Assessing the effects of diurnal variation on the composition of human parotid saliva: quantitative analysis of native peptides using iTRAQ reagents.

Changes in salivary composition correlate with disease susceptibility, disease state, or both. However, use of saliva for diagnostic purposes is complicated by the gland-specific effects of circadian rhythm or diurnal variation. We recently characterized a suite of peptides in the < or =10-kDa fraction of human parotid saliva that included many novel species. In this study, we used novel iTRAQ labeling chemistry to investigate possible diurnal effects on peptide generation. We collected samples produced by gustatory stimulation as the ductal secretions at four time points under conditions that minimized proteolysis, pooled them according to collection time, and isolated the LMW fractions. Samples collected at each collection time were derivatized with a different isobaric iTRAQ reagent. The labeled samples were combined, separated by reversed-phase HPLC, co-spotted with matrix on MALDI targets, and analyzed by MALDI TOF/TOF mass spectrometry. With this approach, we achieved relative quantification of the parotid peptides at four time points. In several cases, abundance during the day changed dramatically. iTRAQ tagging improved the efficiency of MS/MS fragmentation, which in turn allowed the identification of several novel peptides. Our results demonstrated both the utility of this method and the importance of diurnal effects on the composition of the human parotid saliva peptidome.

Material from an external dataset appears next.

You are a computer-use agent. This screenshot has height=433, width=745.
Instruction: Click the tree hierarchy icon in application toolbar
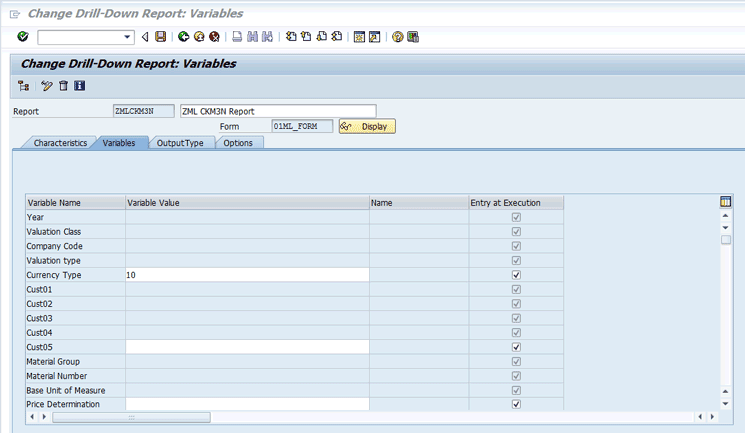pos(24,86)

Toward defining the human parotid gland salivary proteome and peptidome: identification and characterization using 2D SDS-PAGE, ultrafiltration, HPLC, and mass spectrometry.

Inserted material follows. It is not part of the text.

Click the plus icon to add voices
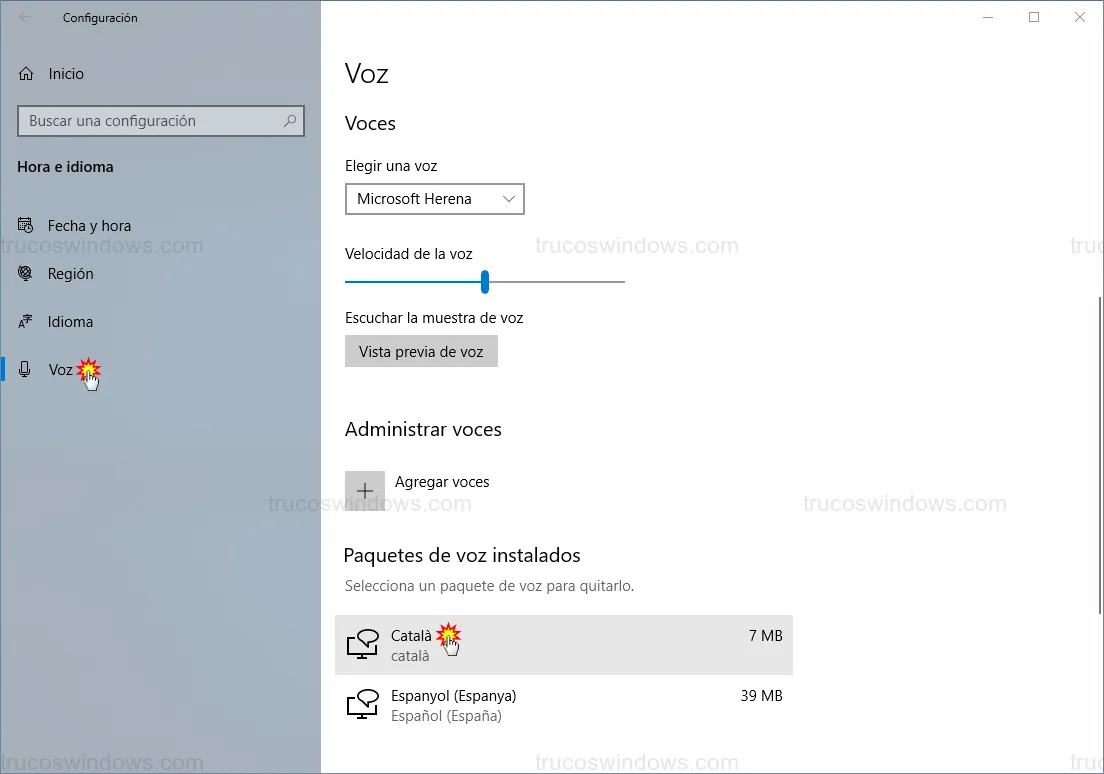This screenshot has width=1104, height=774. click(365, 491)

Saliva plays many biological roles, from lubrication and digestion to regulating bacterial and leukocyte adhesion. To understand the functions of individual components and families of molecules, it is important to identify as many salivary proteins as possible. Toward this goal, we used a proteomic approach as the first step in a global analysis of this important body fluid. We collected parotid saliva as the ductal secretion from three human donors and separated the protein components by two-dimensional SDS-polyacrylamide gel electrophoresis (2D SDS-PAGE). Proteins in gel spots were identified by peptide mass fingerprinting, and the results were confirmed by tandem mass spectrometry of selected peptides. Complementing this approach we used ultrafiltration to prepare a low-molecular-weight fraction of parotid saliva, which was analyzed directly or after reversed phase high-performance liquid chromatography separation by using mass spectrometric approaches. MS analyses of 2D SDS-PAGE spots revealed known components of saliva, including cystatins, histatins, lysozyme, and isoforms and/or fragments of alpha-amylase, albumin, and proline-rich proteins. We also discovered novel proteins, such as several isoforms of Zn-alpha-2-glycoprotein and secretory actin-binding protein. MS analyses of the ultrafiltrate showed that the low-molecular-weight fraction of parotid saliva was peptide-rich, with novel fragments of proline-rich proteins and histatins in abundance. Experiments using Candida albicans as the test organism showed that at least one of the novel peptides had antifungal activity. Our results show that saliva is a rich source of proteins and peptides that are potential diagnostic and therapeutic targets.